_DATASET RECORDS:_
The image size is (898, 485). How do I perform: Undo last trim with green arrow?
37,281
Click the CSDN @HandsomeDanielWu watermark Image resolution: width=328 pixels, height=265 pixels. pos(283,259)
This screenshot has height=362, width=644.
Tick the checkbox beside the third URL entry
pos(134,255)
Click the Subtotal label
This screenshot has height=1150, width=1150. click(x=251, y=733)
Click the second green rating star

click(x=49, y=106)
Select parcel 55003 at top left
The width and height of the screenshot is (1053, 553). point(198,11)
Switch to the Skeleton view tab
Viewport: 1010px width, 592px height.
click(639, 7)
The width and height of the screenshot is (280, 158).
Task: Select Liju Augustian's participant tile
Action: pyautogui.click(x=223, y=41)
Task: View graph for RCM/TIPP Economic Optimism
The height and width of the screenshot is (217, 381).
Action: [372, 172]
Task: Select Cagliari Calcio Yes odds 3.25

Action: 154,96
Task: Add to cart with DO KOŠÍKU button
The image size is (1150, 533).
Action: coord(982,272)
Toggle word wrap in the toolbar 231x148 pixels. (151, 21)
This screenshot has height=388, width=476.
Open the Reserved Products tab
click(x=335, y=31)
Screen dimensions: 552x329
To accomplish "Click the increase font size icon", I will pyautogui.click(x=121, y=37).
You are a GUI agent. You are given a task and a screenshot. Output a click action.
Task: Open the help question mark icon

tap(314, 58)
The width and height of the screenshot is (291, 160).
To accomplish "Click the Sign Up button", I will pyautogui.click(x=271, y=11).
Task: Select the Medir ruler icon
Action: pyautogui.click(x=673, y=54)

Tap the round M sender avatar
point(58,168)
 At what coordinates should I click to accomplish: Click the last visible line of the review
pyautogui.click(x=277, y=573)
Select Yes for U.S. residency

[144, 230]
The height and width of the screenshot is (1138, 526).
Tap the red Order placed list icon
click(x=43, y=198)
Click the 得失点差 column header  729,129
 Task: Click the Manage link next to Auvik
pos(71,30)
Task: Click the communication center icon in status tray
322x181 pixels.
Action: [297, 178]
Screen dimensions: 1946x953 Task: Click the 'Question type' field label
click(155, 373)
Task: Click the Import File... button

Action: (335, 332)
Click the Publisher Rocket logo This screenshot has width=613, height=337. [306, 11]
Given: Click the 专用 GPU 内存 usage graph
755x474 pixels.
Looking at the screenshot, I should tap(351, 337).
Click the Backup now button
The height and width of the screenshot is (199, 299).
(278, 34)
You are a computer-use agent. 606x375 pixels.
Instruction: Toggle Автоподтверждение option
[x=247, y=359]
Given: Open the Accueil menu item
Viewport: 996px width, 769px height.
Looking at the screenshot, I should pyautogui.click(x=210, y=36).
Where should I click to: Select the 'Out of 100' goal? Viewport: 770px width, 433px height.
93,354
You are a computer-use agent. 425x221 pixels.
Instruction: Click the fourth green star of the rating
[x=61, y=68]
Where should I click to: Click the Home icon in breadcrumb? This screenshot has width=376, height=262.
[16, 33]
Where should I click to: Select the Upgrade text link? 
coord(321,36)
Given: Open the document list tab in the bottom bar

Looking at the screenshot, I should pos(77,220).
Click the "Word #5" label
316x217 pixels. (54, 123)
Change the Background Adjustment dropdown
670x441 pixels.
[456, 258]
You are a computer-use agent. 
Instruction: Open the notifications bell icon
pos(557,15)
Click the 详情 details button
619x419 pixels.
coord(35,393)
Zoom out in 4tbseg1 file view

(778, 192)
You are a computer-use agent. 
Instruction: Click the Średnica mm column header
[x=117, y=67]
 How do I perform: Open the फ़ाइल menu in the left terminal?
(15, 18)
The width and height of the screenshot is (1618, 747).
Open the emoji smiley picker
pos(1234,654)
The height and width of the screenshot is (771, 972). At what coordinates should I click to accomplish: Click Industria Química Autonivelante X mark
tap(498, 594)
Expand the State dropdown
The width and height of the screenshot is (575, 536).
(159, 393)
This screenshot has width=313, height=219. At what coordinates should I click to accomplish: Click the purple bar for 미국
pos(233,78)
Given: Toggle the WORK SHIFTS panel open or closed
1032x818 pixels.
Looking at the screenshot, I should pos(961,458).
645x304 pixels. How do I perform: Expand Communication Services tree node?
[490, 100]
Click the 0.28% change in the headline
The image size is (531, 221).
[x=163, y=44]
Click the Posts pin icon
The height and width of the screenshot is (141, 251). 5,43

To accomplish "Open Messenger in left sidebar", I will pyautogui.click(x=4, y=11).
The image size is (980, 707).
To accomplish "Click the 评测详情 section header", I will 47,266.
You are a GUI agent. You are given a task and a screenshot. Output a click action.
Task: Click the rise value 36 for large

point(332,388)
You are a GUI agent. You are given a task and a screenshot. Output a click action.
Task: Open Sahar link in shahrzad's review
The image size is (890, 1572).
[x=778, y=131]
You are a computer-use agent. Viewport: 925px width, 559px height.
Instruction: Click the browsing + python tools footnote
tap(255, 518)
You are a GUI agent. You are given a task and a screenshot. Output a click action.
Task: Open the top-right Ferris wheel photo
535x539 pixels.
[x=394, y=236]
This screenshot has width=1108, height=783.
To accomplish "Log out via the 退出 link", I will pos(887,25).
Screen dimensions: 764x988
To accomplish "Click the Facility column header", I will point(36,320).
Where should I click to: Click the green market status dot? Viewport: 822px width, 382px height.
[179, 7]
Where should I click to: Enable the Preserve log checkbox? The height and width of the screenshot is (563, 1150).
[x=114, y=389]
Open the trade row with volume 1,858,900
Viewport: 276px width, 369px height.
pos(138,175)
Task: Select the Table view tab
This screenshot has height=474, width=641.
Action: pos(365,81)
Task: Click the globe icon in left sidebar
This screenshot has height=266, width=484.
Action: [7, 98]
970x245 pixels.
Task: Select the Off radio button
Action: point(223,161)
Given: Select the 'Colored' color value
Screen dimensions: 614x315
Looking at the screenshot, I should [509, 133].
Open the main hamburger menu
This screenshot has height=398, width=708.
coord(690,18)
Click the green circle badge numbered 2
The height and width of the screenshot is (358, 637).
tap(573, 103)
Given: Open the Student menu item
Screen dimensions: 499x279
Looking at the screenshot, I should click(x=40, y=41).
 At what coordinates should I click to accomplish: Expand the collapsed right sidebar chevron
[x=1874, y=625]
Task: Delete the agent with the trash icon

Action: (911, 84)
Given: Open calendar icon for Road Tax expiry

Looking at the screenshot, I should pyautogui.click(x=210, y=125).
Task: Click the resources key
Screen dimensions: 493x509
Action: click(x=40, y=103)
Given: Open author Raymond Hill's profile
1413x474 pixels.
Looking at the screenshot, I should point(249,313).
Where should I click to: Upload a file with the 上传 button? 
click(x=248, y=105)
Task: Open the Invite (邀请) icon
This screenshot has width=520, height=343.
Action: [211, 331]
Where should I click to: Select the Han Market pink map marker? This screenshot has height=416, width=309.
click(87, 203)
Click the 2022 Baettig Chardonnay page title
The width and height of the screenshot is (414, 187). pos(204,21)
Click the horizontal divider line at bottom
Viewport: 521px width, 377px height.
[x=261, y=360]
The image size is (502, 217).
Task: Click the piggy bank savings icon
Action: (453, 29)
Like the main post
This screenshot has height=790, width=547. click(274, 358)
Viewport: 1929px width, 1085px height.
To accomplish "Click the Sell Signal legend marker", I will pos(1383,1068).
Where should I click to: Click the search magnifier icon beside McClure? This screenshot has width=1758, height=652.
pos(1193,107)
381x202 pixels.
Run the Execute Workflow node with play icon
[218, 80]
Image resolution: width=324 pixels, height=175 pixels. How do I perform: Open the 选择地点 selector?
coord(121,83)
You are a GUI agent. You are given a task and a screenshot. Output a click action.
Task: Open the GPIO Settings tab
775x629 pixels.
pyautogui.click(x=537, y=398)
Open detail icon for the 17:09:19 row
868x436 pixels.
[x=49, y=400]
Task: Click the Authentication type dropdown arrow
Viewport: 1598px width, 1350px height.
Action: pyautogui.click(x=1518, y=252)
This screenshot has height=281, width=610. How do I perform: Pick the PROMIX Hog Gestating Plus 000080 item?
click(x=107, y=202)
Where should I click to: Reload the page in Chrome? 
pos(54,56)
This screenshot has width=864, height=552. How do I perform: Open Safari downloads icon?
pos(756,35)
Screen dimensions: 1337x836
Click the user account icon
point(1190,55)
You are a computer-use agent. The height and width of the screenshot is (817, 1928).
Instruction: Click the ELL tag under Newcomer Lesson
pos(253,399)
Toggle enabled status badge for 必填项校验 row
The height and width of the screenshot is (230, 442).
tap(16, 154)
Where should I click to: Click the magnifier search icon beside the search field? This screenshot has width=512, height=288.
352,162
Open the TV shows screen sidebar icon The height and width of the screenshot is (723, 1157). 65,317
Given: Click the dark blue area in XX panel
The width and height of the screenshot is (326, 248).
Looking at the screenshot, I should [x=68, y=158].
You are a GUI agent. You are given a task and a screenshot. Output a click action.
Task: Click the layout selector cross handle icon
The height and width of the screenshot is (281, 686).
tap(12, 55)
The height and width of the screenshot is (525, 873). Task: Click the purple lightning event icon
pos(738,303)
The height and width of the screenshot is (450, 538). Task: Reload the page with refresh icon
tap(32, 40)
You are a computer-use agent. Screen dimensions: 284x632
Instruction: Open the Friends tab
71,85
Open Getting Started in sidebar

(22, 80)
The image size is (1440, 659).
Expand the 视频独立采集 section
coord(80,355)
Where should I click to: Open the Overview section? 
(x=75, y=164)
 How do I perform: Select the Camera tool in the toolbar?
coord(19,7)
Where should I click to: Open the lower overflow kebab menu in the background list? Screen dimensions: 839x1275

_TASK TO COMPLETE:_ Every line of the listing that holds "panel" should be found and copied.

_WORKED SOLUTION:_
Given: Toggle the WORK SHIFTS panel open or closed
Given: Click the dark blue area in XX panel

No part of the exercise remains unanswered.